Kerry was right to remind voters that Bush alone decided to go to war, not the Senate. Kerry’s “plan” to win the peace by reengaging our allies and putting more of the fighting into the hands of the Iraqis seems more like wishful thinking, however, than a realistic strategy. Kerry, like Bush, says that we cannot afford to lose this war, yet the president’s colossal errors in Iraq may have created a situation where “victory” is no longer possible. Whoever wins this election will be faced with the very real possibility that our 135,000 troops may soon be caught in the middle of a civil war that could dismember Iraq and bring even greater instability to the entire region. This, rather than democracy, seems the most likely legacy Bush will leave in the Middle East, whether he wins reelection or not.
If Bush has proved untrustworthy and demagogic about Iraq and the war on terror, Kerry seems just as willfully blind and bullying on the subject of embryonic stem-cell research. Kerry has repeatedly accused Bush of banning such research when all the president has done is prevent the federal funding of stem-cell research which entails the destruction of human embryos. In fact, Bush has approved funds for stem-cell research, provided the stem-cell lines have already been developed. Worse, in some ways, Kerry continues to tout the supposedly miraculous cures that lie just around the corner if embryonic stem-cell research is unleashed. This is hype, not science. Cruelly, it only encourages false hope among those who are suffering, and completely ignores the difficult moral questions raised by the pursuit of scientific research that depends on the destruction of a form of human life. Crossing that boundary is not something to be done as a first resort, if ever.
Kerry’s answer to a question in the second debate about the federal funding of abortion was equally unsatisfactory. First, he tried to make the case that any restriction on abortion would impose an “article of faith” about when life begins on those who do not share that faith. This is a particularly disingenuous argument coming from a self-identified Catholic, especially because the church has gone to great lengths to make the case that abortion is not a narrowly religious concern but a fundamental human-rights issue. Reason and scientific evidence alone, the church argues, demonstrate the human status and dignity of the fetus. Further, Kerry insisted that funding for abortion is a constitutional obligation. Not even the prochoice Supreme Court believes that.

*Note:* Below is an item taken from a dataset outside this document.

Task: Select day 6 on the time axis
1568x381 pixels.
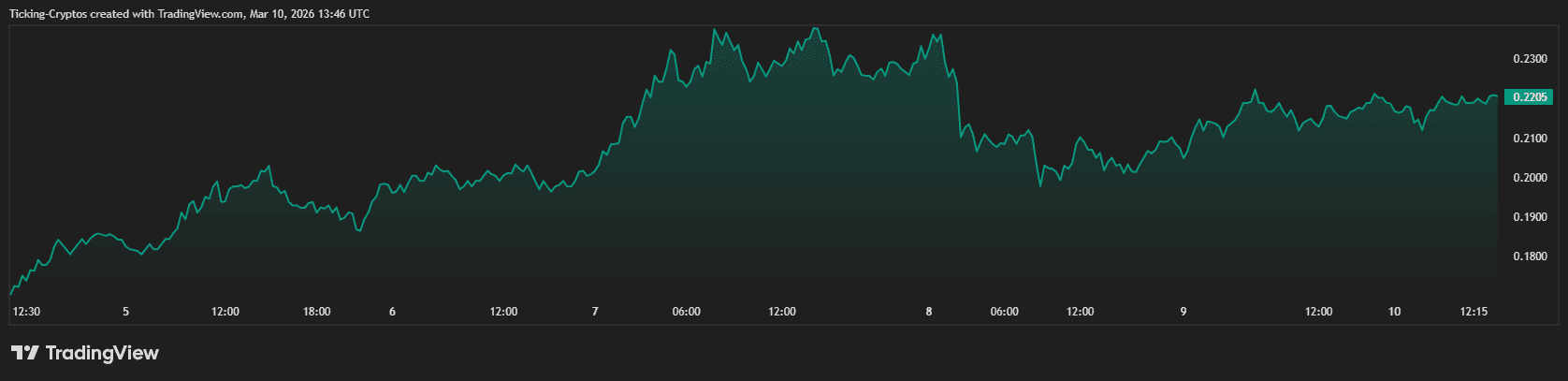Action: click(x=392, y=312)
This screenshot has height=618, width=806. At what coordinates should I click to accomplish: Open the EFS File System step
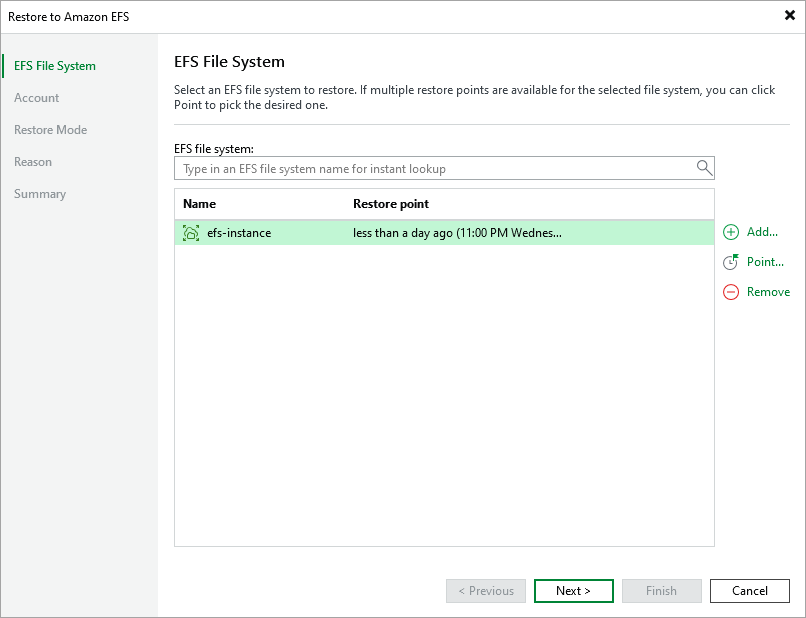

As Margaret O’Brien Steinfels writes in this issue (page 10), Catholics have an obligation to vote, to participate in and support the democratic process. In choosing a president many factors must be analyzed and weighed. Conscientious Catholics will be found on both sides of this race-and among those who think that neither candidate can be trusted on issues of basic morality. Some critics suggest that the disappearance of a predictable “Catholic vote” is a sign of the church’s internal incoherence and its declining influence on its members. However, political decisions about war and peace, abortion and biotechnology, as well as jobs, health care, and taxes are inherently complex-and people of good faith come down on all sides. Catholic principles need not dictate our political decisions, but they should inform them.